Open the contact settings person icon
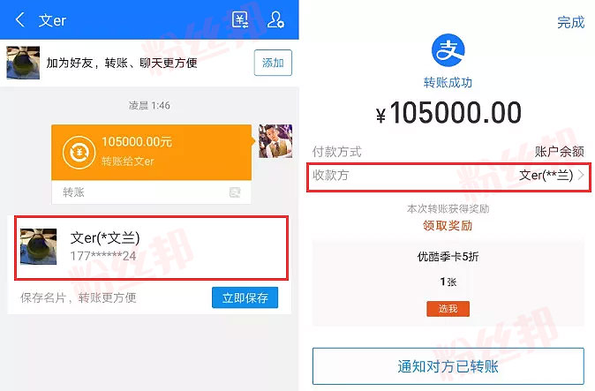Image resolution: width=595 pixels, height=391 pixels. point(275,19)
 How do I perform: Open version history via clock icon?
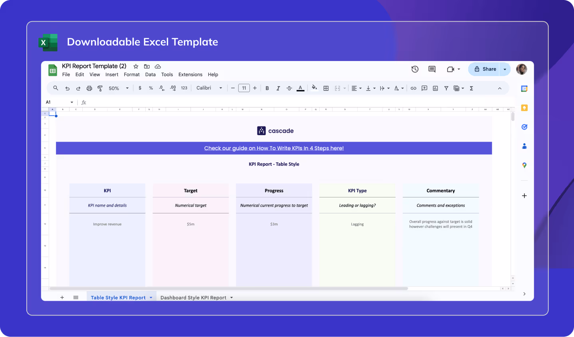[x=415, y=69]
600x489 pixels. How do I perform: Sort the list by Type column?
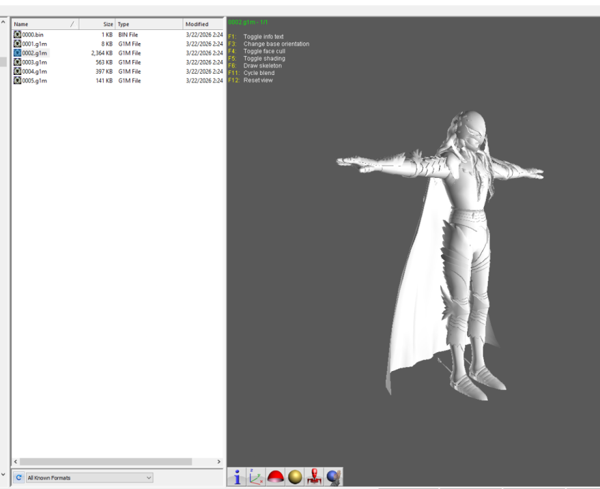(x=149, y=24)
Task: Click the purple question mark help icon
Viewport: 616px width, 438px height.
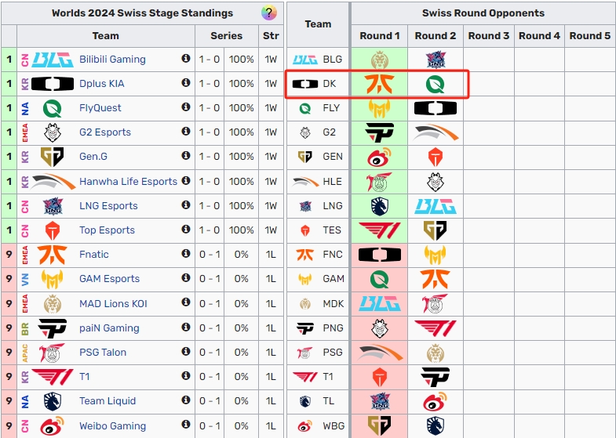Action: point(269,13)
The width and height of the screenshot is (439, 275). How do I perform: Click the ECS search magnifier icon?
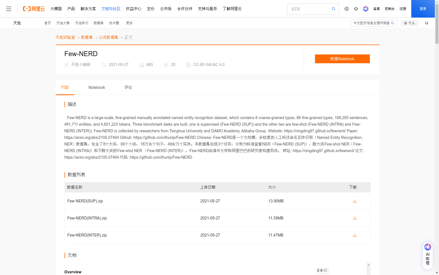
+ + +
**What the task requires**
Retype each line above precisely, please. Skip anything that is a picture.

**Answer section**
Open the contact settings person icon
Image resolution: width=595 pixels, height=391 pixels. point(275,19)
 How do I perform: Open version history via clock icon?
[x=415, y=69]
600x489 pixels. How do I perform: Sort the list by Type column?
(x=149, y=24)
Task: Click the purple question mark help icon
Viewport: 616px width, 438px height.
Action: point(269,13)
The width and height of the screenshot is (439, 275). How do I perform: Click the ECS search magnifier icon?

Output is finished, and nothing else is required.